We’re never going to get out of here alive. The instant the thought popped into her mind, Avily shoved it aside. She needed to keep her wits. Falling victim to panic and fear wouldn’t help her or her sister out of this situation.
As if she’d plugged into Avily’s brainwaves, Leena dashed to her side, her cheeks flushed. “Isn’t it something, baby sis? Told you we’re the chosen ones. The oppression and tyranny. It all stops here with us.”
She grasped Leena’s arm. “We need to get out of here. Now.” Before they ended up the next test of strength. Shoving aside a trickle of fear, she pulled at Leena. Her sister stubbornly refused to budge.
“Damn it, Leena. This isn’t the time to go cuckoo for crazy puffs. Let’s go.”

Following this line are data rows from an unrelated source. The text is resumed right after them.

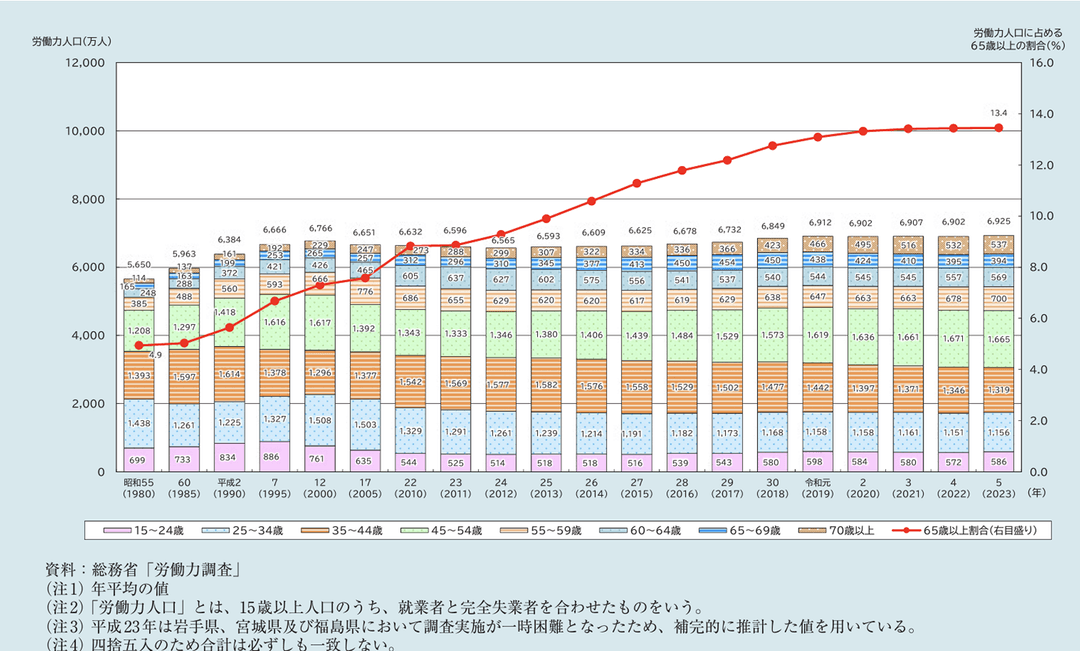Click the total label 6,925 above the 2023 bar
Screen dimensions: 1080x651
click(x=998, y=219)
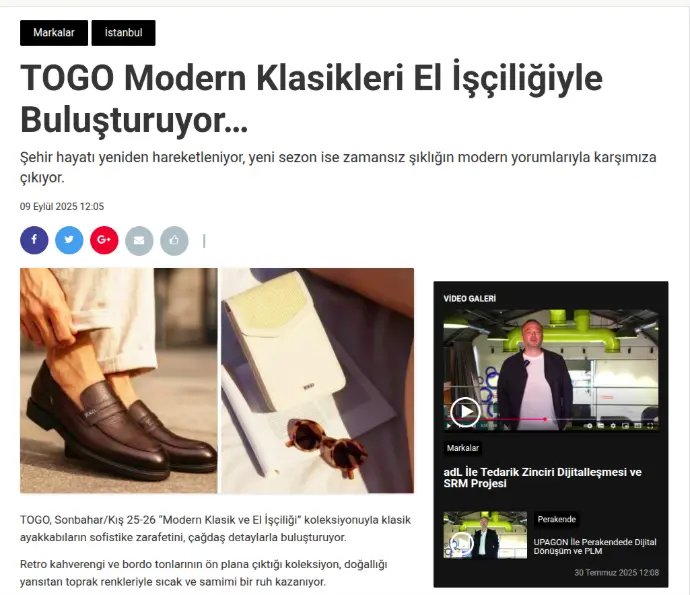
Task: Open the Markalar category tag
Action: [54, 33]
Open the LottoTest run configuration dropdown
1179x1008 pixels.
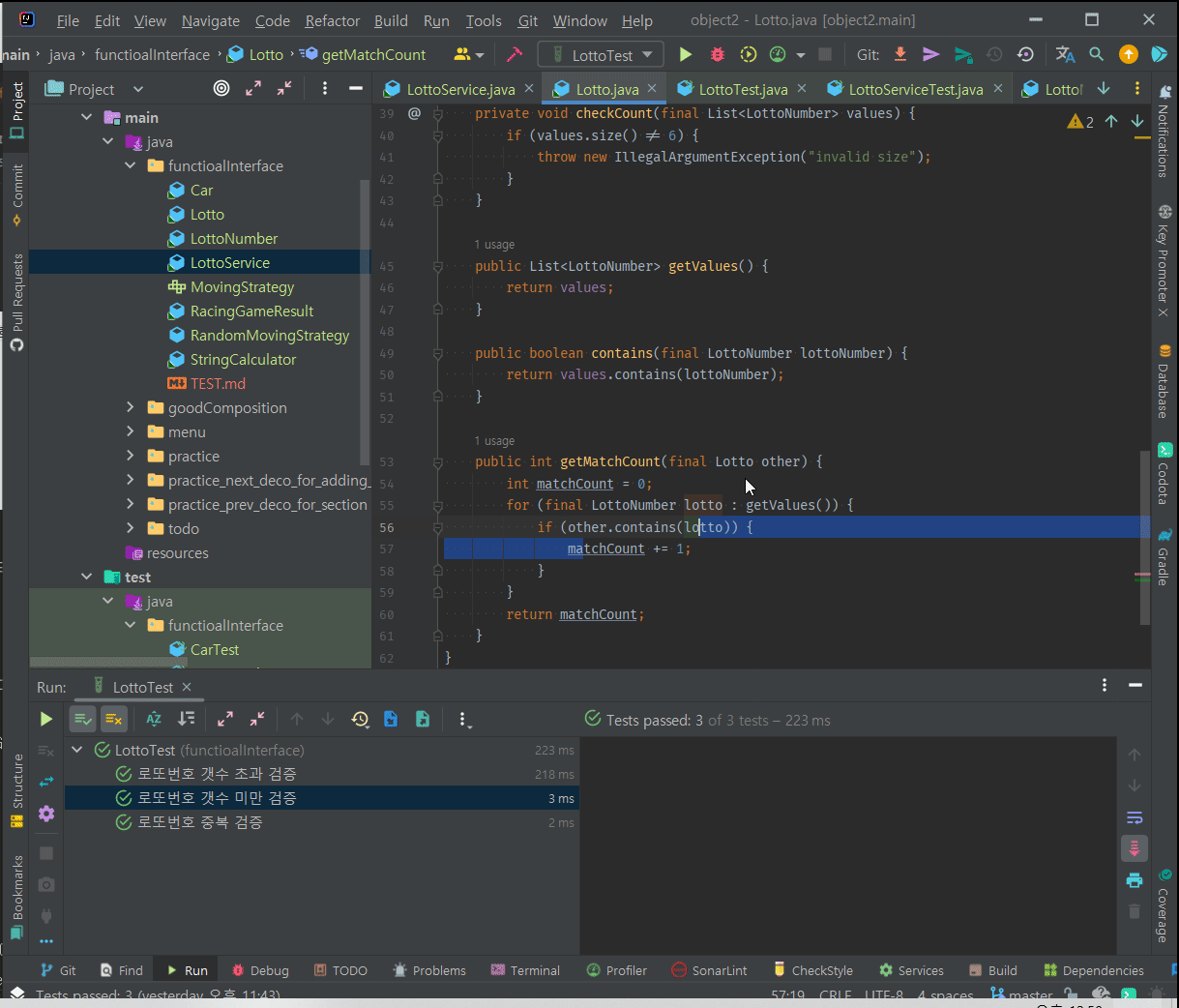(601, 55)
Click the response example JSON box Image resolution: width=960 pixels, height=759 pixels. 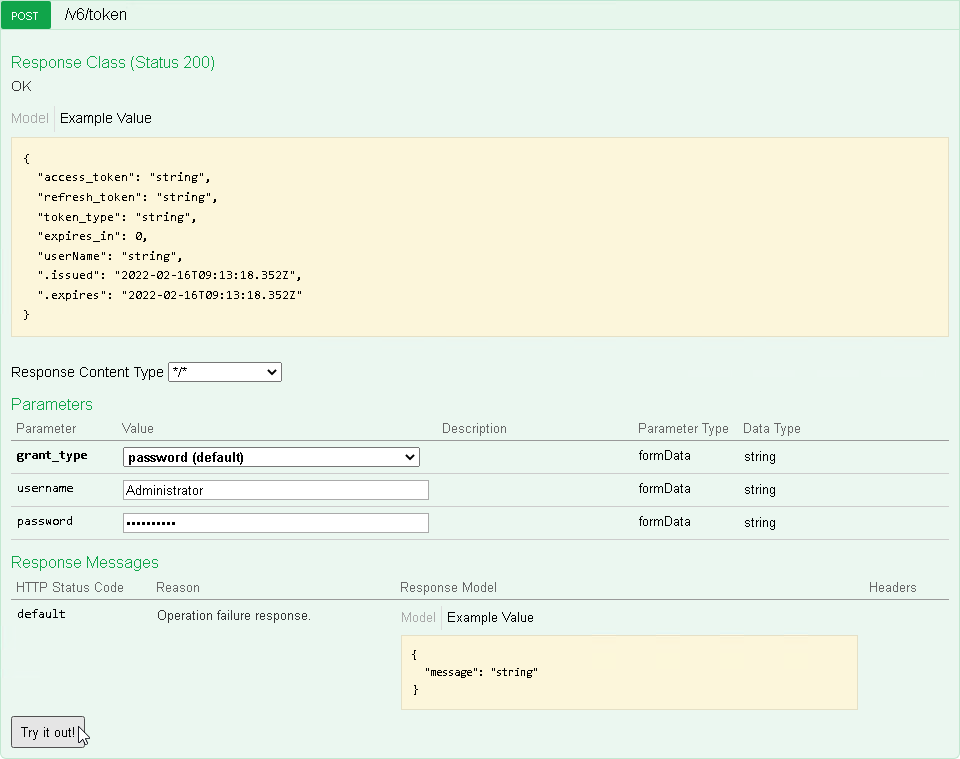pyautogui.click(x=479, y=237)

A hand snagged her by the hair, and she bit back a scream as she was whirled around. Tear ducts stinging, she stared into Kiantu’s eyes. Her relief at not being the new punching bag for Rodale or Elrick fizzled an instant death when her captor dragged her away from the door.
“You’re going nowhere.”
“I’m not the only one.” Shaking, she slid her gaze in Rodale’s direction. “You honestly think he’s going to let any of us out of here? Whatever that was you gave him has disintegrated what little sanity he barely possessed in the first place.”